Chapter 826: 823: The Burial
Chapter 826: 823: The Burial
Chapter 826: Chapter 823: The Burial
Under the cover of nightfall, countless figures cloaked in black silently made their way towards the same direction, the twilight glow from some unseen dimension illuminated their night-like robes, casting a phantasmal light around these towering apparitions as they walked across the desolate plains, gradually converging into rivers of dusk flowing through the darkness—until at last, these rivers of dusk reached the center of the Wilderness of Death, encircling the funeral proceedings there.
There stood a gate, its triangular doors silent and solemn.
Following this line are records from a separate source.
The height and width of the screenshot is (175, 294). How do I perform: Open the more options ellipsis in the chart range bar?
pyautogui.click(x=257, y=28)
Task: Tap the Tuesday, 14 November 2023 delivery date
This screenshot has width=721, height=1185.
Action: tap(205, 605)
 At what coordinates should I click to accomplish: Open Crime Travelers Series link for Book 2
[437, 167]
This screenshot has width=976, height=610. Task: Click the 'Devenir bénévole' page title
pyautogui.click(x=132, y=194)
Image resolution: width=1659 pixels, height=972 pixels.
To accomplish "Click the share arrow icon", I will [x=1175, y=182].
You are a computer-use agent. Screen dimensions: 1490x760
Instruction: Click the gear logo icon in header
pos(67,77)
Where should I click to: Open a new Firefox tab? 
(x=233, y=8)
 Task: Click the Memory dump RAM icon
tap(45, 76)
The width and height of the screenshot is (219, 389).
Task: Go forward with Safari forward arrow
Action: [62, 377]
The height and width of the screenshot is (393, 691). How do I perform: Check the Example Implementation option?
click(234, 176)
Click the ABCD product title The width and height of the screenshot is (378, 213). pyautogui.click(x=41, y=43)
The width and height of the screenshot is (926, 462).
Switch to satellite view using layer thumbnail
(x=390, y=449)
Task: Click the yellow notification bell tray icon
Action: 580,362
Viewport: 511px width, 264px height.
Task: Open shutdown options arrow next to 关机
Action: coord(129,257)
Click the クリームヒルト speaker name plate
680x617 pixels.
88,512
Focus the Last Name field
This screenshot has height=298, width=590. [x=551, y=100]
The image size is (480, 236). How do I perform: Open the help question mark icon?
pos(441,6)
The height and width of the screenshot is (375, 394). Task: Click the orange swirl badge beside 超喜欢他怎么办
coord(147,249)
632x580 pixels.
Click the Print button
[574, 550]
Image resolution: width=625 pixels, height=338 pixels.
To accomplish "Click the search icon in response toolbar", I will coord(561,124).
At first, Duncan even mistook it for a small hill, but in the blink of an eye, he found himself near that door, seeing it tower magnificently high like a vertical stretch of land, while the triangular center remained firmly closed, with dark red lines like veins covering the door, binding it in chains.
The order of death was locked behind this gate, and now the deity who had locked it sat quietly on the throne in front of the gate—He was taller than Duncan had imagined, even surpassing Tarrikin, towering even while seated, his form almost as large as a house.
He was clad in a tattered black robe as dark as the night, outside of which writhed dark red thorns, and beneath the shadow of the robe there was no face to be seen, as if He had never had one to begin with, and only a shadowy outline could be discerned under the robe—just as described in the sacred scripture of the Death Church:
Death is a faceless shadow, hidden within a cloak called darkness, ever-present, and when you see Him, He too sees you.
But now the faceless shadow of death had died, His chest pierced by a twisted and sharp dagger resembling an alien thorn, almost nailing Him to the somber throne, His hood tilted to one side, as if in His last moments, He looked back at the door representing the order of life and death.
This scene was akin to murder, except the murderer was the victim himself.
This was the most unique spectacle among the “Gods who had died”—at the end of death and decay, Bartok performed upon Himself a second “slaughter.”
Numerous twilight-clad apparitions stood around the door, silent and still like frozen tombstones, motionless, yet among them was a small path as if deliberately left for visitors, leading from the wilderness straight to the somber throne.